Our country suffers from a quirk of constitutional history: At the time of the Constitution’s drafting, Britain provided a model of a government in which the executive—the king—remained nominally the commander-in-chief, while real responsibility for war and peace lay with the legislative branch, Parliament.  That Parliament bears full credit or blame for Britain’s foreign policy is today all the more obvious: It is impossible for a prime minister to go to war without the backing of a parliamentary majority.  But here in the United States, the fact that the president does not depend on a legislative majority for his office means that legislators can have it both ways: They may pose as tough on the country’s enemies—or the enemies of any particular lobby or interest group or ideological sect—without having to bear any responsibility for the actual implementation of foreign policy.  If a president does not go to war, congressional hawks may claim to be braver than he is.  If a president goes to war and it turns out badly, the hawks in Congress can claim their motives were noble but the man in the Oval Office just happened to be incompetent.  And if the White House and one or both houses of Congress are controlled by opposing parties, the temptation for irresponsible legislators to claim that the president is falling short in defending the country and its interests is nigh irresistible.  As Nassim Nicholas Taleb might say, Congress has “no skin in the game” of war and peace.  And senators and representatives are easily influenced by narrow interests and factions.  Presidents are hardly immune to such influence, but they are subject to a wider public pressure as well.

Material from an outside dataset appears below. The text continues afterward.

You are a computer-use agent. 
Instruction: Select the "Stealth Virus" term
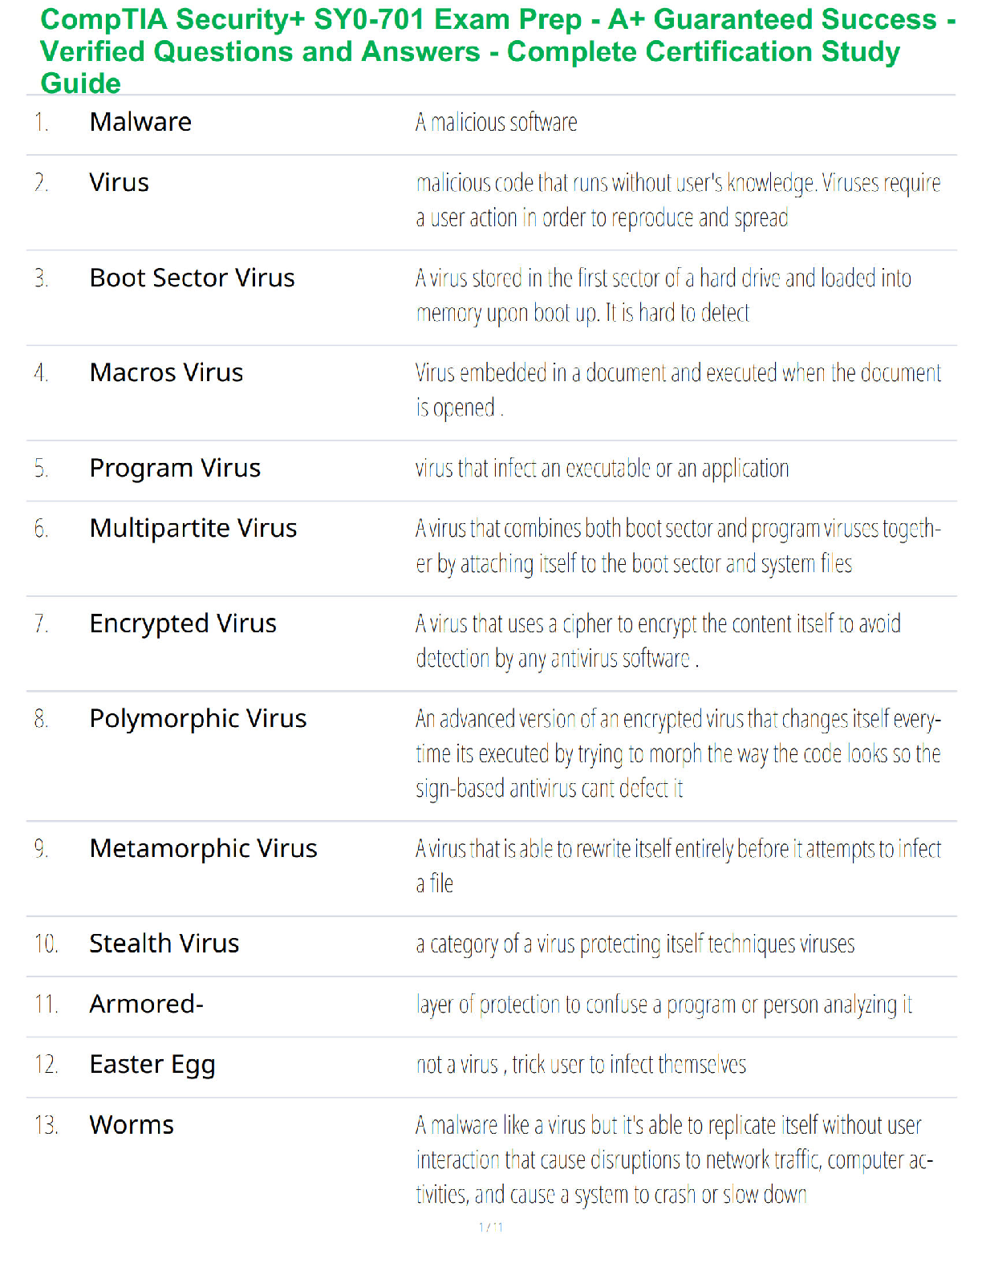point(164,944)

This is yet another invaluable lesson in government taught by President Trump.  The only hope for seriously reforming American foreign policy lies with a President who rejects the war-loving unwisdom of Washington, D.C., and who employs all of the power of his office—to a greater degree than Trump himself has so far been able—to imposing peaceableness on an irresponsible and grandstanding legislature.  In American political reality, peace begins and ends with the president.